─── Data records ───

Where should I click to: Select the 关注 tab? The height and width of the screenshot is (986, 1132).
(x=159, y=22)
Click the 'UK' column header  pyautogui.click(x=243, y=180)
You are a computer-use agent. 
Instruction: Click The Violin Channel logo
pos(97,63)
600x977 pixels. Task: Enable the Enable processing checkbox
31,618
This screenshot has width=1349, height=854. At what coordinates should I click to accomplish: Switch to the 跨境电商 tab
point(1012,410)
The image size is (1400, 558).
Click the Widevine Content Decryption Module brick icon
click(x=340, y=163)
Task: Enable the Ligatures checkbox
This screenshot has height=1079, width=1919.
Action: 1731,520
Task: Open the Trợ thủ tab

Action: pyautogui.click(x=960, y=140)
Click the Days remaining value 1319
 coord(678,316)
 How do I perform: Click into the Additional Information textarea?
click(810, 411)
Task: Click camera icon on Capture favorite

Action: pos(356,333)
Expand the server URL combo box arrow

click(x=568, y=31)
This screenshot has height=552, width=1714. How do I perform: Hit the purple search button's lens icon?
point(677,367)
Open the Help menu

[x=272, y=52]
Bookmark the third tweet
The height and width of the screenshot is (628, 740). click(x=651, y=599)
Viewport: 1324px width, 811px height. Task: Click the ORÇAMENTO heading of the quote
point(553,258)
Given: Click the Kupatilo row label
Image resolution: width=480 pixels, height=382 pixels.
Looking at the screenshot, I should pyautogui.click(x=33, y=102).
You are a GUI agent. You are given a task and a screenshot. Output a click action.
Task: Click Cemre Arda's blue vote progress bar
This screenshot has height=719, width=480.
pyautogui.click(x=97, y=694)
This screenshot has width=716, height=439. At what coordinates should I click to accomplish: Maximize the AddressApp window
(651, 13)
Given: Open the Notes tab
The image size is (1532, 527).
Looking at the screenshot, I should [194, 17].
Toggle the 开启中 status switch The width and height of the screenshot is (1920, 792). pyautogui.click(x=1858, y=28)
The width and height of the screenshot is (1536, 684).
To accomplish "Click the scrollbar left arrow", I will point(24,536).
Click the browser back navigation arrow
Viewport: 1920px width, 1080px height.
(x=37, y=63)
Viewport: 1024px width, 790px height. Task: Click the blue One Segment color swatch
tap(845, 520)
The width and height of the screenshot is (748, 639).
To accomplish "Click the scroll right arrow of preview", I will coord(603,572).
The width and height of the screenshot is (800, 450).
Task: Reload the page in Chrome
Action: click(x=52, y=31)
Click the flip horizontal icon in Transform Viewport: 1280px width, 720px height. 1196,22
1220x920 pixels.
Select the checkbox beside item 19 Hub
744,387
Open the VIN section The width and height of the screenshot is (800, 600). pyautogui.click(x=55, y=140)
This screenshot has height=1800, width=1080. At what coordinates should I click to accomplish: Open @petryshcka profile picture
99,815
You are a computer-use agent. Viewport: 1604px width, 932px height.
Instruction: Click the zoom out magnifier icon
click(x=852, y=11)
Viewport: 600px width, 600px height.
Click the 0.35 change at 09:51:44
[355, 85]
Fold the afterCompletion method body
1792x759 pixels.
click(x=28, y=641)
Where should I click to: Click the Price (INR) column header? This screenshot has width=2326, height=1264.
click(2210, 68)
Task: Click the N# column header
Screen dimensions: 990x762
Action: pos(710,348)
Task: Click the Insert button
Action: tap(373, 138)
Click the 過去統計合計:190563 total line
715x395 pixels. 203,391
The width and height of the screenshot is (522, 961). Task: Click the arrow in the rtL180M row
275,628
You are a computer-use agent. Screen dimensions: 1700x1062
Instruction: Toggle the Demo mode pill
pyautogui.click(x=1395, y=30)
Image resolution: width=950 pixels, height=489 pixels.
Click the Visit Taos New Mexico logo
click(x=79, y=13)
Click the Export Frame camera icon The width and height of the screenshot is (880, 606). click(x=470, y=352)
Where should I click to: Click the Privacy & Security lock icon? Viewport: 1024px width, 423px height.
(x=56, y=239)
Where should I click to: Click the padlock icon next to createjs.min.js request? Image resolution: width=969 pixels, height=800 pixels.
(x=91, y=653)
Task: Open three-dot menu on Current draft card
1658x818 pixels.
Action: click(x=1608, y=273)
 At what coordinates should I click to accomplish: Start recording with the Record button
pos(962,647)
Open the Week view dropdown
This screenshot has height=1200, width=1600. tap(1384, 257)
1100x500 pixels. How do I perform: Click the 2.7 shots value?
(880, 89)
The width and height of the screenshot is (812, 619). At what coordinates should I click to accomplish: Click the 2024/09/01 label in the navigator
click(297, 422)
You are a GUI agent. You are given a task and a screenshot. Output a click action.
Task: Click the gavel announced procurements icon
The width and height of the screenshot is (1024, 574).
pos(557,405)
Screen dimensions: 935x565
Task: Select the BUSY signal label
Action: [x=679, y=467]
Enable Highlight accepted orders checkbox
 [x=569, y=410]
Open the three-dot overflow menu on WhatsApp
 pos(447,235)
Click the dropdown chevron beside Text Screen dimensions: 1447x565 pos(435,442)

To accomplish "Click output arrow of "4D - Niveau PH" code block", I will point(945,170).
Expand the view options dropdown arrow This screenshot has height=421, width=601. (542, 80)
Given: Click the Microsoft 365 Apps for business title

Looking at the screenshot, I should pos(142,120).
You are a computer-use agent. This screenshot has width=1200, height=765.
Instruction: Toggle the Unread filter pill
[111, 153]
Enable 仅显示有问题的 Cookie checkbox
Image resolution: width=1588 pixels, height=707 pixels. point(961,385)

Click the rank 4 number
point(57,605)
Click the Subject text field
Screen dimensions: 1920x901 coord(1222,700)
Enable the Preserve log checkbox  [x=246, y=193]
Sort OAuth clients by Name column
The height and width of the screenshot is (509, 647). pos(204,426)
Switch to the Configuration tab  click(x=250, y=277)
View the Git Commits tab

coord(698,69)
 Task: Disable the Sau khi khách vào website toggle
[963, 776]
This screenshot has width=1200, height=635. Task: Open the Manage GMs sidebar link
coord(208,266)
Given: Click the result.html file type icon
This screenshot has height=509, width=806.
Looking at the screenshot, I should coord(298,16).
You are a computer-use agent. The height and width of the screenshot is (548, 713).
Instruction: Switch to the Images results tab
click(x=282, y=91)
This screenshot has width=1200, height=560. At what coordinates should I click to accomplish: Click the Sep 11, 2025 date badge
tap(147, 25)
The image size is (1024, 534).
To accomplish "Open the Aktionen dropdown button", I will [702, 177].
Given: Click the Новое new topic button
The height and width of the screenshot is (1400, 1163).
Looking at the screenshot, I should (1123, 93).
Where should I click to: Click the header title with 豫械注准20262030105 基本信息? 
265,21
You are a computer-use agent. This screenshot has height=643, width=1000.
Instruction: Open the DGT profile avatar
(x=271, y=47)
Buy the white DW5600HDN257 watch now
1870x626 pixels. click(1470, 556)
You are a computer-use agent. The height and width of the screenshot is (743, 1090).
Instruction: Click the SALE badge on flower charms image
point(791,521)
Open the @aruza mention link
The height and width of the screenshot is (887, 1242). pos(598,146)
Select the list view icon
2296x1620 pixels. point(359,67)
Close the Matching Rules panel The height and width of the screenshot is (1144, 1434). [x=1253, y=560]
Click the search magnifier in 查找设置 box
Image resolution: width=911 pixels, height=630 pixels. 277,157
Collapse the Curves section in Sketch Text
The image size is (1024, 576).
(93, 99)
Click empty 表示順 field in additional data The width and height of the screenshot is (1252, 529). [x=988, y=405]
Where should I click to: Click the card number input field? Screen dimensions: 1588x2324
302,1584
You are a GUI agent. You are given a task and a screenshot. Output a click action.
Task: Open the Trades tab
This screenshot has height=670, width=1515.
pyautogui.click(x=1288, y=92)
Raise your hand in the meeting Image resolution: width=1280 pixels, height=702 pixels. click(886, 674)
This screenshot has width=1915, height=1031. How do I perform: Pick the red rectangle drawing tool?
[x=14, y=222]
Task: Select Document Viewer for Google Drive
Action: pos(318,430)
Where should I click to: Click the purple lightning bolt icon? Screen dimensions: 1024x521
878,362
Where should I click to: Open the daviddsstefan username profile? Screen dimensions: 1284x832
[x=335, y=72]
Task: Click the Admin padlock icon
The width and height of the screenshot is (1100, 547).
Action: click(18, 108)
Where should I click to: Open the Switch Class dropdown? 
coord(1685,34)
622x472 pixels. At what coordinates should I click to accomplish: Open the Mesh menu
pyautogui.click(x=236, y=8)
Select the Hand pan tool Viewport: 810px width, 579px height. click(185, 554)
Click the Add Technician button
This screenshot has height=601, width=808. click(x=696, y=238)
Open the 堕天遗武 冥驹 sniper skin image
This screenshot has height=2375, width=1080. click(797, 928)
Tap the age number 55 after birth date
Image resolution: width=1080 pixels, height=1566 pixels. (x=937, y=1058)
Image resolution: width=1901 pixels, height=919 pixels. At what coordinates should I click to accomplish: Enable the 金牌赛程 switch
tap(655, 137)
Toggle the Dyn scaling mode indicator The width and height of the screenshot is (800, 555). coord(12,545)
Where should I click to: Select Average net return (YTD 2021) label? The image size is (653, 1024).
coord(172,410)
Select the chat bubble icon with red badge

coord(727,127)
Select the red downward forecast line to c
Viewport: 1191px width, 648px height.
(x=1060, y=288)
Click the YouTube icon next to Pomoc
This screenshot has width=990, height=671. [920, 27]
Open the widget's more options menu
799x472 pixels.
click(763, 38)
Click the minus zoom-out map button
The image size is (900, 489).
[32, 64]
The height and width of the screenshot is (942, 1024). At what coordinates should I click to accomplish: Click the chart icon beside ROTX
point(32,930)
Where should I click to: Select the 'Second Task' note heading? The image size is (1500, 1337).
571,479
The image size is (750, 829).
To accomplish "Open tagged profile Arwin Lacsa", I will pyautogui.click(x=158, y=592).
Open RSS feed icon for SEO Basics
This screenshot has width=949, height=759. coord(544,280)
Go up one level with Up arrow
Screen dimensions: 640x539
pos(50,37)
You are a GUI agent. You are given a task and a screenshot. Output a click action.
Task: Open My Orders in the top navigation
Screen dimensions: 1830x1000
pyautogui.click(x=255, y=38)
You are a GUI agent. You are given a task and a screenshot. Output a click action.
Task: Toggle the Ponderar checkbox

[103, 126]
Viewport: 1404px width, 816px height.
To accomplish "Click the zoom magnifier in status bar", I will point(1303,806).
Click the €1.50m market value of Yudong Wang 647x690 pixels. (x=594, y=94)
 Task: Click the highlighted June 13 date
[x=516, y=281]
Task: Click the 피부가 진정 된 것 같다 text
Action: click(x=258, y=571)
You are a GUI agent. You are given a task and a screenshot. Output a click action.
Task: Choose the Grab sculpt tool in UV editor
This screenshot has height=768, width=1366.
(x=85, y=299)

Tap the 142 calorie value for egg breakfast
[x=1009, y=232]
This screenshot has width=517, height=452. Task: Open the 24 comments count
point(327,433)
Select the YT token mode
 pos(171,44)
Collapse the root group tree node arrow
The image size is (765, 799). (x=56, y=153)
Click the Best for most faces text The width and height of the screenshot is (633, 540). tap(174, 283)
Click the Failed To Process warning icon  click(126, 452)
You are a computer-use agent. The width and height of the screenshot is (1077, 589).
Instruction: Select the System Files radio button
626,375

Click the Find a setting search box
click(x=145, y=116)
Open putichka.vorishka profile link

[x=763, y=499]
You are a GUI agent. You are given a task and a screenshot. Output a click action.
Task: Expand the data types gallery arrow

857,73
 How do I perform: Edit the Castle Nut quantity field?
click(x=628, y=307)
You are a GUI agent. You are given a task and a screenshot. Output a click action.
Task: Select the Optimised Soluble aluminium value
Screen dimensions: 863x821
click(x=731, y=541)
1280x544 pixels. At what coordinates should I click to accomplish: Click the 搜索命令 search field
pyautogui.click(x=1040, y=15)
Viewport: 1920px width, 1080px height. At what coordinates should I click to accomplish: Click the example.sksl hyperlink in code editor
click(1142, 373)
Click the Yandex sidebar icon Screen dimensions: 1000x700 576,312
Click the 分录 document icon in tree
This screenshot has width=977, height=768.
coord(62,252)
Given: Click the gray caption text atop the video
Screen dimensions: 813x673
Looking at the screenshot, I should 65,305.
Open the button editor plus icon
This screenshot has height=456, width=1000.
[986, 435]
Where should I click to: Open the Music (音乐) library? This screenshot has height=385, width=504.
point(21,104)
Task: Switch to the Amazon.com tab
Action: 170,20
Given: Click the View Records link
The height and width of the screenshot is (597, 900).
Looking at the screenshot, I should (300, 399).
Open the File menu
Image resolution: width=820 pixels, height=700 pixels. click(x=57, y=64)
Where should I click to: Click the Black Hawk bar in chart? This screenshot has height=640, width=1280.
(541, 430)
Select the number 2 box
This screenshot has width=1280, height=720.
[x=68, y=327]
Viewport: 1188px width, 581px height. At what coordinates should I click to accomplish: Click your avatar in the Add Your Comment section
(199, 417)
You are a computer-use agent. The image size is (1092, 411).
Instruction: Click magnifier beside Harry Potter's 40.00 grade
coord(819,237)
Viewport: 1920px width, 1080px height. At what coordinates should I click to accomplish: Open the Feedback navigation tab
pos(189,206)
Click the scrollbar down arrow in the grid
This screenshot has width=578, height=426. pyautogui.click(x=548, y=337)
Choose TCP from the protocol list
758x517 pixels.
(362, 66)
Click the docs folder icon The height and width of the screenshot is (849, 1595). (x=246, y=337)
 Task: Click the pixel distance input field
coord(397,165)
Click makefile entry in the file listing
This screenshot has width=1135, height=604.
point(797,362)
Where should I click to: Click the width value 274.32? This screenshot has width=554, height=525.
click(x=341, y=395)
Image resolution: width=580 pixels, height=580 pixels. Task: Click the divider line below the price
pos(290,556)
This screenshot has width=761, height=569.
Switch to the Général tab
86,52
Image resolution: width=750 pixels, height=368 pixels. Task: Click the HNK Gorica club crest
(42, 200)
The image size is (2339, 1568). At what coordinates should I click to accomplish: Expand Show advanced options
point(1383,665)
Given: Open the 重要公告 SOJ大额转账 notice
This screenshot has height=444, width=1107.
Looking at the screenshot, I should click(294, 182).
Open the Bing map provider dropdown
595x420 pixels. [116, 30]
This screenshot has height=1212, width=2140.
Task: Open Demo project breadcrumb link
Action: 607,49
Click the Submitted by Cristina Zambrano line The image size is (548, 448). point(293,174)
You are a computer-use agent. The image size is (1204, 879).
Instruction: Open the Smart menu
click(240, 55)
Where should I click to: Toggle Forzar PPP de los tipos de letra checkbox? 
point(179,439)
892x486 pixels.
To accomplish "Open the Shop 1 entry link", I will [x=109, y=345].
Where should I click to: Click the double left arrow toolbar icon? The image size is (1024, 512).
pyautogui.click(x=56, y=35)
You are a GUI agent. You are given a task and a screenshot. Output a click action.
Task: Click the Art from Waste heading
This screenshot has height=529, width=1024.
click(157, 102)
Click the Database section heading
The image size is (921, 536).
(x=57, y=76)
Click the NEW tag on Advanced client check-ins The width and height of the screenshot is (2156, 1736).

───

Activity
The required output is every line above from the one with "Instruction: Toggle the Unread filter pill" down to the one with "Switch to the Configuration", restated word for word, ends included.

Answer to the problem
Instruction: Toggle the Unread filter pill
[111, 153]
Enable 仅显示有问题的 Cookie checkbox
Image resolution: width=1588 pixels, height=707 pixels. point(961,385)

Click the rank 4 number
point(57,605)
Click the Subject text field
Screen dimensions: 1920x901 coord(1222,700)
Enable the Preserve log checkbox  [x=246, y=193]
Sort OAuth clients by Name column
The height and width of the screenshot is (509, 647). pos(204,426)
Switch to the Configuration tab  click(x=250, y=277)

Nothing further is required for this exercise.